- The paper introduces a reinforcement learning architecture that treats task selection as an MDP to optimize competency across interdependent tasks.
- The approach integrates a dual-layer system with a goal selector and actor-critic networks, outperforming previous models in simulated iCub experiments.
- Results indicate that competence-based intrinsic motivation effectively drives learning efficiency in complex robotic task hierarchies.
Autonomous Open-Ended Learning of Interdependent Tasks
Introduction
The paper "Autonomous Open-Ended Learning of Interdependent Tasks" (1905.02690) addresses a significant challenge in robotic learning: enabling artificial agents to autonomously acquire a diverse array of skills necessary for behavioral adaptability in complex environments. While the autonomous learning of multiple tasks can be approached with various machine learning strategies, intrinsic motivations (IMs) have emerged as a crucial factor in driving self-governed exploration and skill acquisition. Intrinsic motivations provide task-agnostic reinforcement signals essential for guiding the development of competence across tasks.

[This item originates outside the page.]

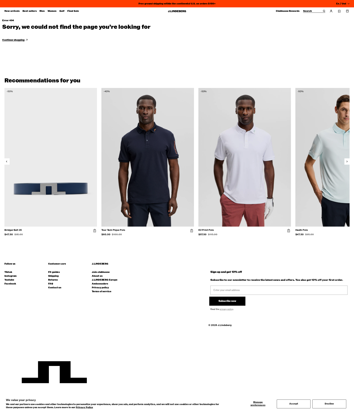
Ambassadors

The paper specifically deals with the issue of interdependent tasks in robotic settings, where mastering certain tasks might be contingent upon the successful execution of prerequisite tasks. Traditional hierarchical reinforcement learning approaches, although relevant, often do not fully embrace the autonomy required for such settings, especially when operating in non-discrete domains or relying on predefined external instructions. To overcome these limitations, the authors propose a system where task selection is treated as a Markov Decision Process (MDP), allowing for the strategic planning of skill acquisition to optimize overall competency development.
Approach
The authors present a reinforcement learning (RL) architecture designed for robot control that effectively learns multiple interdependent tasks through the framework of an MDP. The key innovation lies in treating task selection as an MDP, framing it as an optimization problem aimed at maximizing competence across goals rather than focusing solely on extrinsic rewards. This approach leverages a competence-based intrinsic motivation function, guiding the agent to allocate its learning resources to tasks promising the greatest competence gain.

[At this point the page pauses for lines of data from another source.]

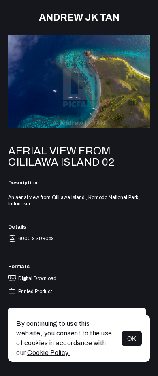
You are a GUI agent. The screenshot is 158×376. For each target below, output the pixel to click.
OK (131, 338)
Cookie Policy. (48, 352)
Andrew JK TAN (79, 17)
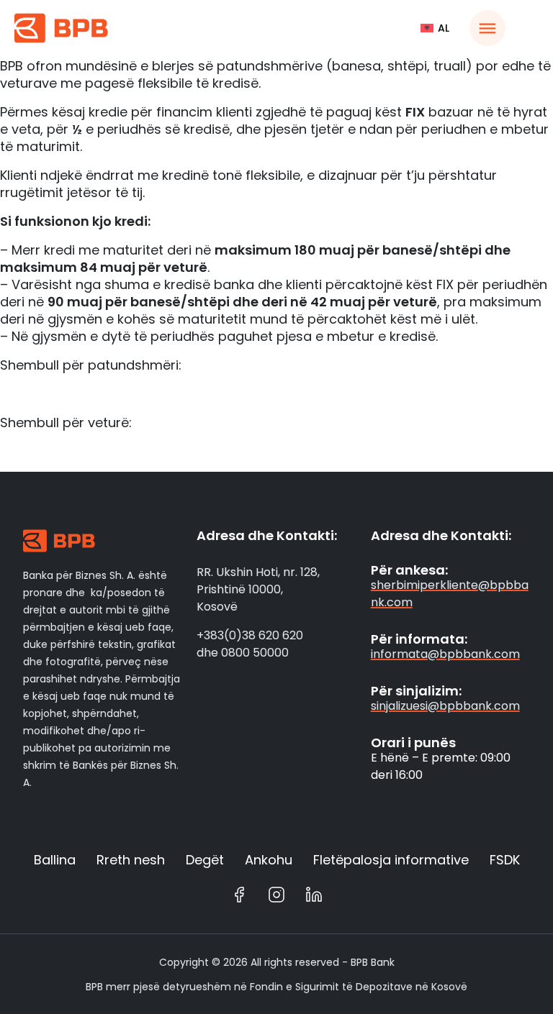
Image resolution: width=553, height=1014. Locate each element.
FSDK (505, 860)
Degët (205, 860)
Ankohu (268, 860)
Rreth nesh (130, 860)
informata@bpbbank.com (445, 654)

The paper outlines a dual-layer system consisting of a goal selector and multiple task-specific actor-critic networks. The goal selector evaluates current and potential goal states and chooses tasks based on current competence improvement. This selection process is modeled as a multi-armed bandit problem with a focus on competence improvement, adapting to contextual cues.
Experimental Setup
The authors demonstrate their framework on a robotic platform using a simulated iCub robot. The iCub must learn to interact with objects in an environment where task feasibility depends on current environmental conditions or the successful completion of precursor tasks. The research incorporates two primary experimental settings:
- Contextual Bandit Setting: The robot must activate specific tasks contingent upon environmental features.
Figure 1: The simulated iCub robot in our experimental setup: when a sphere is touched (given its preconditions) it ``lights up'', changing its colour to green.
- MDP Setting with Interdependent Tasks: Tasks are interrelated such that completing one task is required before others can be attempted.
Results
The comparative analysis involves evaluating three systems: GRAIL (Goal-Related Autonomous Intrinsic Learning), C-GRAIL (Contextual-GRAIL), and M-GRAIL (Markovian-GRAIL). In the first experimental scenario evaluating task performance based on environmental states, C-GRAIL outperforms GRAIL due to its contextual awareness, successfully adapting task choices to environmental variability.

Figure 2: Performance of GRAIL and C-GRAIL in the first experiment.
In scenarios with interdependent tasks, M-GRAIL demonstrates superior learning efficiency and task execution. The M-GRAIL system capitalizes on Q-learning to propagate intrinsic motivations across goal hierarchies, facilitating the systematic fulfillment of required preconditions for complex goals more effectively than C-GRAIL, which occasionally fails due to random task selection as intrinsic motivations diminish.

Figure 3: Performance of C-GRAIL and M-GRAIL over the 6 goals in the second experiment.
Conclusion
This paper contributes to the field of autonomous robotics by advancing a novel methodology for handling open-ended, interdependent task learning through intrinsic motivation-driven, hierarchical RL approaches. The proposed system shows promise for applications in autonomous systems requiring adaptive task acquisition in dynamic environments, highlighting the potential for further research in refining competence evaluation and goal selection mechanisms. Future advancements may involve further integration of adaptive learning strategies and more sophisticated competence metrics to enhance the robustness and versatility of autonomous robotic systems in real-world applications.